Three very different people. Three very similar credit situations.
On one hand they are extremely risky to a lender as they have no established history showing they pay people on time. On the other hand, they are a lender’s best opportunity for they will need to charge higher interest rates. No matter which of these three you are, its time to take control so you can get approved for the credit you need and don’t have to pay the highest prices for it.
First, let’s clear up some common misconceptions. Things that do not build someone’s credit: rent (almost never), utilities, cell phone bills, insurance, checking accounts, debit cards, having money in the bank. Sorry, they just don’t. Sadly, while paying these bills wont give someone credit for paying them, many of the above can show up on a credit file as negative items if they don’t pay.
So, what does build credit? Basically, borrowing money and paying it back to financial institutions that report to the credit bureaus (Transunion, Equifax, Experian).

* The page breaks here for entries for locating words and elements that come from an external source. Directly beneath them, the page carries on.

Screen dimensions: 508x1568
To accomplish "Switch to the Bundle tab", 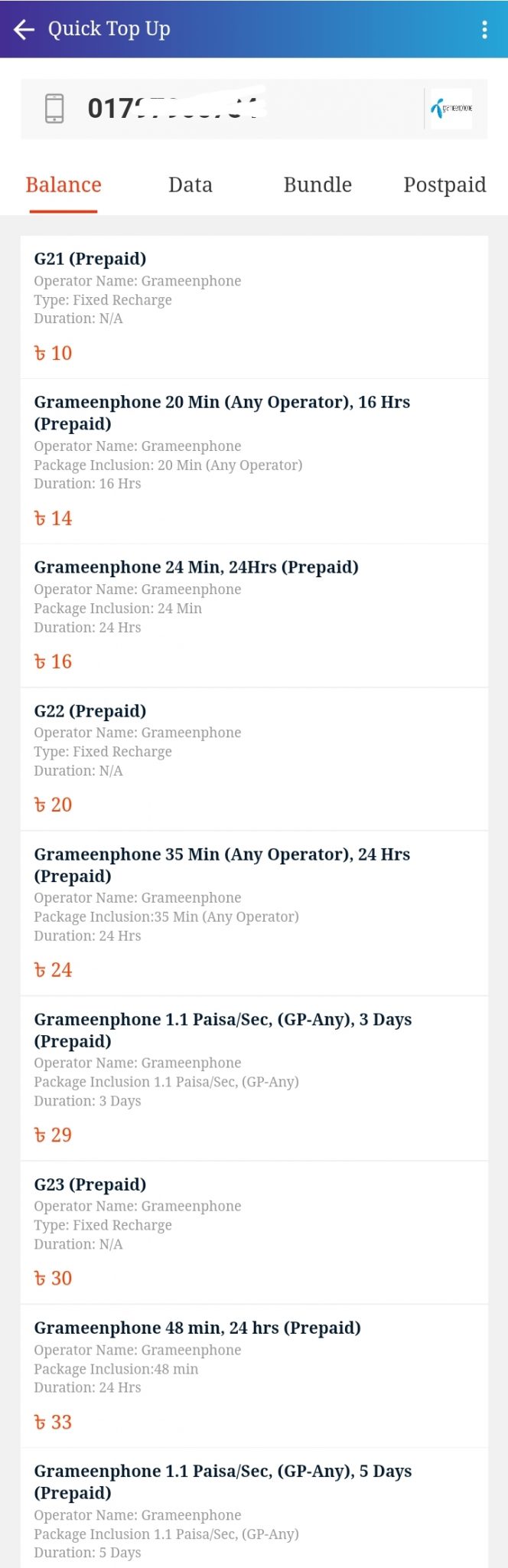I will click(x=318, y=185).
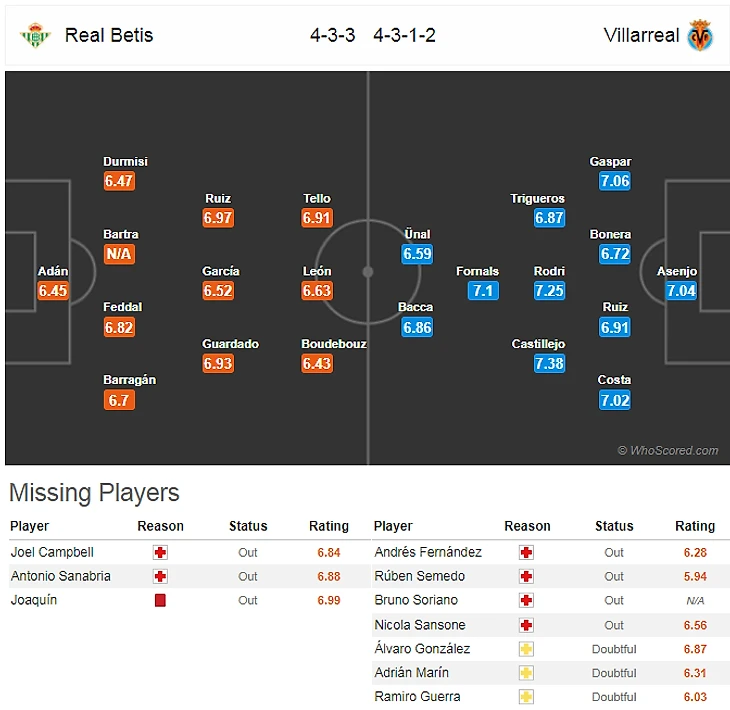Click Asenjo's 7.04 rating badge
The width and height of the screenshot is (730, 710).
point(681,291)
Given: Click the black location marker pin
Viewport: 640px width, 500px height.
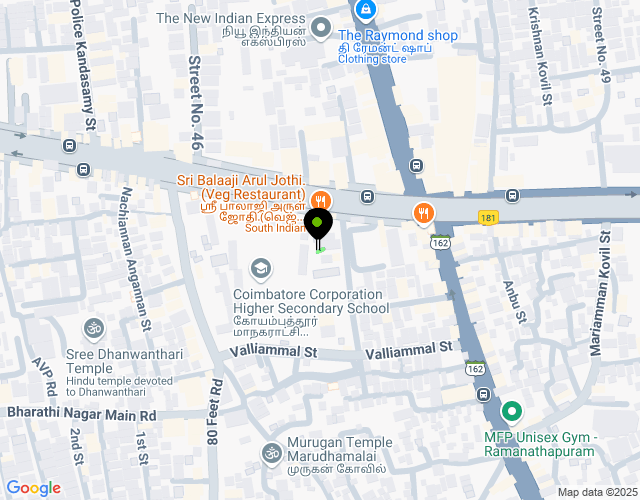Looking at the screenshot, I should click(x=318, y=229).
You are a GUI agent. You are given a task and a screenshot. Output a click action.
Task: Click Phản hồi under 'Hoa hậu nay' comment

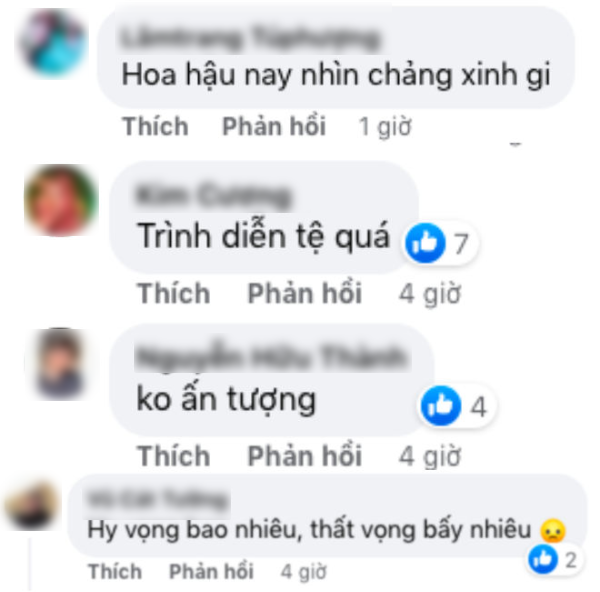point(274,126)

I get money for signing a paper? Where do I sign?!
To be eighteen again…
It’s almost never too early to start establishing credit as a young adult. The sooner you can establish your credit history as positive and get that awesome FICO score we all want, the better off you will be.
A minor cannot enter into a contract so teenagers younger than eighteen cannot take out their own credit card. However, there is a loophole: parents can add children onto their credit cards as “authorized users” before they are legal adults. This does not make them a “co-signer” on the account, it just sends them a physical card that when swiped, adds a balance to your existing account. The parent is still 100% responsible for the account, but the credit information will show up on the teenager’s credit file, allowing them to get ahead of the game.
Then once you are eighteen and have your own income, you can move onto getting your own credit card, your first car loan, student loans, etc. and it will be much easier. If your parents didn’t or couldn’t give you this advantage, its okay, you will catch up.
First of all, join a credit union. You just cannot get the service and knowledge that credit union employees have to offer at a corporate bank. Seriously, walk into your corporate bank and ask the banker the break down of the FICO score. They are simply not trained to know these things. All you usually have to do to joint is put a small deposit in a savings account.
Take out a secured credit card as soon as you are an adult. Secured means you will have to give the institution a deposit as collateral in case you don’t pay. It still builds credit just as well as any other card or loan.
Six months to a year after doing that, take out a small loan with the credit union either in the form of a secured credit builder-type loan or a unsecured loan (personal loan). This will add to the diversity of your credit report, which is part of how your FICO is determined. They want to see different types of credit used responsibly.
If you pay this credit card and loan faithfully, you should be approaching a solid enough credit footing within a year or two that a credit union or other institution will be willing to give you a car loan if you need one (and have the income to qualify for it).
If you are going to start taking out student loans, you may not need to take out the credit builder loan as the student loans will fill that role. Just understand you need to stay on top of your student loan situation, especially if you leave school. I have seen way too many young people’s credit reports damaged greatly by failing to pay student loans, which often show up as multiple loans on the credit file.
The sad thing is, usually if they would have just stayed in touch with their lender, there are many ways to keep your student loans in good standing while not making any payment or very small payments.